Nomeadamente em comparação com a chamada “onda rosa” do início do milénio, iniciada em 1999 com o radical Hugo Chávez, e que teve como outras figuras, para além do próprio Lula, Dilma Roussef (Brasil), Evo Morales (Bolívia), Cristina Kirchner (Argentina), Michelle Bachelet (Chile), Rafael Correa (Equador) ou José “Pepe” Mujica (Uruguai).
“[Nessa altura] houve uma vaga muito optimista de Governos de esquerda que tentaram reduzir a pobreza e que tentaram lidar com as desigualdades. As condições económicas também eram muito melhores”, diz à AFP o cientista político brasileiro Guilherme Casarões, da Escola de Administração de Empresas de São Paulo da Fundação Getúlio Vargas.
“Os Governos de esquerda que existem hoje na América Latina são muito diferentes entre si. Existem Governos autoritários na Nicarágua e na Venezuela; um [Governo] populista de esquerda no México; e Governos relativamente frágeis no Chile, na Colômbia e na Argentina”, elenca.
Em declarações à BBC News Brasil, Steve Ellner, professor norte-americano que deu aulas na Universidade do Oriente, na Venezuela, e editor da revista académica Latin American Perspective, não tem, ainda assim, dúvidas de que esta nova fase é “definitivamente uma nova onda”, ainda que “bem diferente da primeira”.
Para além de sublinhar a actual “situação económica muito precária” na região, diz que a “ausência de um Chávez” é uma das principais alterações. “Chávez foi um actor-chave, e a sua radicalização teve um efeito de cascata em toda a região.
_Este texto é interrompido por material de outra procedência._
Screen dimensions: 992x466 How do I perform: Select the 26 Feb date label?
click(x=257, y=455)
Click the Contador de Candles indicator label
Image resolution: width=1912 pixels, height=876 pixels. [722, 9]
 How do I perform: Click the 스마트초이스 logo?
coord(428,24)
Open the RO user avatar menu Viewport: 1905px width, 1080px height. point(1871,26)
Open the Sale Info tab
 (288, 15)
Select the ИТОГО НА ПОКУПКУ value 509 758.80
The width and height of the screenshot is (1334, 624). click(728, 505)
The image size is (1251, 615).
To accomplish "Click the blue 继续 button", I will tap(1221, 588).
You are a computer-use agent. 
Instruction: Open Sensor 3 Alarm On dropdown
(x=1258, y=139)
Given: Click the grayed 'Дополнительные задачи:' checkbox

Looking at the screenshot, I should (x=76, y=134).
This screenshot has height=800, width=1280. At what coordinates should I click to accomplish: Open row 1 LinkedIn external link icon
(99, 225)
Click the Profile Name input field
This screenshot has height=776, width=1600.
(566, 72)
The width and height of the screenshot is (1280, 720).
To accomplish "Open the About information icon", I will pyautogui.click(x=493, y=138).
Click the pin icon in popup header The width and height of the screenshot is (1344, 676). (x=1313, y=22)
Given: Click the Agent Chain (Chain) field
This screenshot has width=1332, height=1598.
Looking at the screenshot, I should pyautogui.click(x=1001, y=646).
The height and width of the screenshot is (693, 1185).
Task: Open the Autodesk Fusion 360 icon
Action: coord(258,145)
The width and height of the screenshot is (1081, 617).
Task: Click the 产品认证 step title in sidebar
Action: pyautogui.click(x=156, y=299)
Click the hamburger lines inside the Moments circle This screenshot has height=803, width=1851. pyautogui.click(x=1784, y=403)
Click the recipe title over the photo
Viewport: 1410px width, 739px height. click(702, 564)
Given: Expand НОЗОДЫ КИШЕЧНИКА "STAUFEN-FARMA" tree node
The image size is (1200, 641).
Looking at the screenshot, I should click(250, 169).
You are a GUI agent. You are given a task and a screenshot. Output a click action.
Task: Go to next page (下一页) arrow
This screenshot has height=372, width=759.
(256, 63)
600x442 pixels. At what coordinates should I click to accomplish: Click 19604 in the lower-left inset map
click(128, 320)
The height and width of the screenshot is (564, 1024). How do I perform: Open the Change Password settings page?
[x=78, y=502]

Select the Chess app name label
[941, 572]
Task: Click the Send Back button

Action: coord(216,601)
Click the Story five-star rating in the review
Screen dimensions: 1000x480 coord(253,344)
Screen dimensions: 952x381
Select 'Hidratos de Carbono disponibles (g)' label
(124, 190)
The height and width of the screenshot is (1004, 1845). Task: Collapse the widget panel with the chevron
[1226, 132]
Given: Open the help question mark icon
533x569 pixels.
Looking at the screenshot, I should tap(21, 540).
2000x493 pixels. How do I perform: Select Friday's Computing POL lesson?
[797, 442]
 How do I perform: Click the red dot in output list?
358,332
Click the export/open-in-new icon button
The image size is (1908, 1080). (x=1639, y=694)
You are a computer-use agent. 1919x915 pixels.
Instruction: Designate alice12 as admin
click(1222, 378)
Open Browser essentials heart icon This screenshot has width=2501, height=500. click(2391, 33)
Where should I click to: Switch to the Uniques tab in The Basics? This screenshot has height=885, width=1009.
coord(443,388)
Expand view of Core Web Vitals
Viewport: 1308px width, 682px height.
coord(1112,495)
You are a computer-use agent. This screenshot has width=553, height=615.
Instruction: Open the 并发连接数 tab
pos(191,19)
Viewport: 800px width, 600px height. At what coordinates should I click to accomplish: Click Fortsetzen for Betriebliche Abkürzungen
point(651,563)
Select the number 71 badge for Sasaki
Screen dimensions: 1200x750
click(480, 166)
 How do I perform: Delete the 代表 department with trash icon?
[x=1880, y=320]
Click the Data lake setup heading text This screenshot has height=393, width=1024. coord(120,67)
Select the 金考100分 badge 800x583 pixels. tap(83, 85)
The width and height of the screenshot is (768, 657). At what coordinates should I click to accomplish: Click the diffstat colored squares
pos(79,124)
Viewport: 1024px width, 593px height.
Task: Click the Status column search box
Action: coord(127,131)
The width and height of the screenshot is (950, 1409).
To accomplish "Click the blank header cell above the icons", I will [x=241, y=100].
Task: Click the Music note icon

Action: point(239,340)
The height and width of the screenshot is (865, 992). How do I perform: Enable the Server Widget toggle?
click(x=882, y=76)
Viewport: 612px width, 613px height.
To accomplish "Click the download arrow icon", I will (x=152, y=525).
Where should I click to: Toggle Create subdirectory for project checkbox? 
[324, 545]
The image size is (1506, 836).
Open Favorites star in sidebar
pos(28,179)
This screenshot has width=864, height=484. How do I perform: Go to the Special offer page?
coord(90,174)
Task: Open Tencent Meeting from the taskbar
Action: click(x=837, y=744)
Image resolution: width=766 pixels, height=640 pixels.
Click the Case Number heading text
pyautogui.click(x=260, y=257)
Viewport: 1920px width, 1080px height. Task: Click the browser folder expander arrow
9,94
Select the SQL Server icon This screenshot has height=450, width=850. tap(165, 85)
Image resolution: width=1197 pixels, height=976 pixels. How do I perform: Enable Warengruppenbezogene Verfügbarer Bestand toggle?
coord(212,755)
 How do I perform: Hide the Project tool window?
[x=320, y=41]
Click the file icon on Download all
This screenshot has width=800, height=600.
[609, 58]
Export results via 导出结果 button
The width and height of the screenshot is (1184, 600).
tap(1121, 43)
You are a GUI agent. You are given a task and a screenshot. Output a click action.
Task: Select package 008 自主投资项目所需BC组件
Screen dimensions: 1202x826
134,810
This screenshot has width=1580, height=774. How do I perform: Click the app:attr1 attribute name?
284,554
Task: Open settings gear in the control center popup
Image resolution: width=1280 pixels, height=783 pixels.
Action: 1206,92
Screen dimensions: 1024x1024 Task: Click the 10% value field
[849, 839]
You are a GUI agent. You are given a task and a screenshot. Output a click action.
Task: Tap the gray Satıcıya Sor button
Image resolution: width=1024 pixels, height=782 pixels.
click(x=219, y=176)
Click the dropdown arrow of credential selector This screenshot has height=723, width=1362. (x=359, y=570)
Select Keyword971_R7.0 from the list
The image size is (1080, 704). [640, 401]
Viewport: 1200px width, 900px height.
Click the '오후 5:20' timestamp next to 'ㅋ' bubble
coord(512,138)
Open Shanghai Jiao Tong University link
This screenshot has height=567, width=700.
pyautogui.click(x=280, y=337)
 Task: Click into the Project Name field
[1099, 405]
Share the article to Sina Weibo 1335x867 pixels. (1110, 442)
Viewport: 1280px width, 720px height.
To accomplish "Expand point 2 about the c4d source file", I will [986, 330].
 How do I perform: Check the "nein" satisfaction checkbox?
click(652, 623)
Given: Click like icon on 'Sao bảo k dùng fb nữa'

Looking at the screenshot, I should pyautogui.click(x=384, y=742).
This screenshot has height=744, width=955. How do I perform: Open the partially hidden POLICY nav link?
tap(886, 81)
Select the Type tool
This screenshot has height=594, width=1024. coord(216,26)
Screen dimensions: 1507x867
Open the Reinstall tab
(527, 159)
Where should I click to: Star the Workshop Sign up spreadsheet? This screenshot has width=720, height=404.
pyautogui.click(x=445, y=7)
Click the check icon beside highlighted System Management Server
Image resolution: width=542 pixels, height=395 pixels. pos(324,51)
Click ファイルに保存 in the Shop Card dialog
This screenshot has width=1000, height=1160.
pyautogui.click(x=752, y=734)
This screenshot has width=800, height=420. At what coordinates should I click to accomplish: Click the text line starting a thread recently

Esta segunda onda é muito mais moderada”, afirma.
“Não se trata de os latino-americanos se terem tornado mais esquerdistas. Não me parece que haja dados que possam comprovar isso”, acrescenta, por outro lado, Michael Shifter, do think tank norte-americano Inter-American Dialogue.
À AFP, Shifter diz que acredita que esta mobilização em redor de candidatos progressistas é uma resposta normal aos efeitos da covid-19 na economia e ao aumento da pobreza dos países em causa.
“Trata-se de uma tendência de rejeição, mais do que qualquer outra coisa; [são] pessoas em busca de uma alternativa. Isto acaba por acontecer num período na América Latina em que muitos dos Governos que estão a ser rejeitados são de direita ou de centro-direita”, considera.
Andrés Malamud, investigador argentino do Instituto de Ciências Sociais da Universidade de Lisboa, encontra um interessante ponto de contacto entre as várias eleições que contribuíram para as transformações políticas dos últimos tempos na América Latina.
Olhando para os resultados das votações presidenciais realizadas entre 2018 e 2022 no Paraguai, na Colômbia, no Brasil, no Uruguai, na Argentina, na Bolívia, no Equador, no Peru e no Chile, realça que em 11 eleições destas eleições, dez serviram para os respectivos eleitorados darem a vitória aos candidatos na oposição.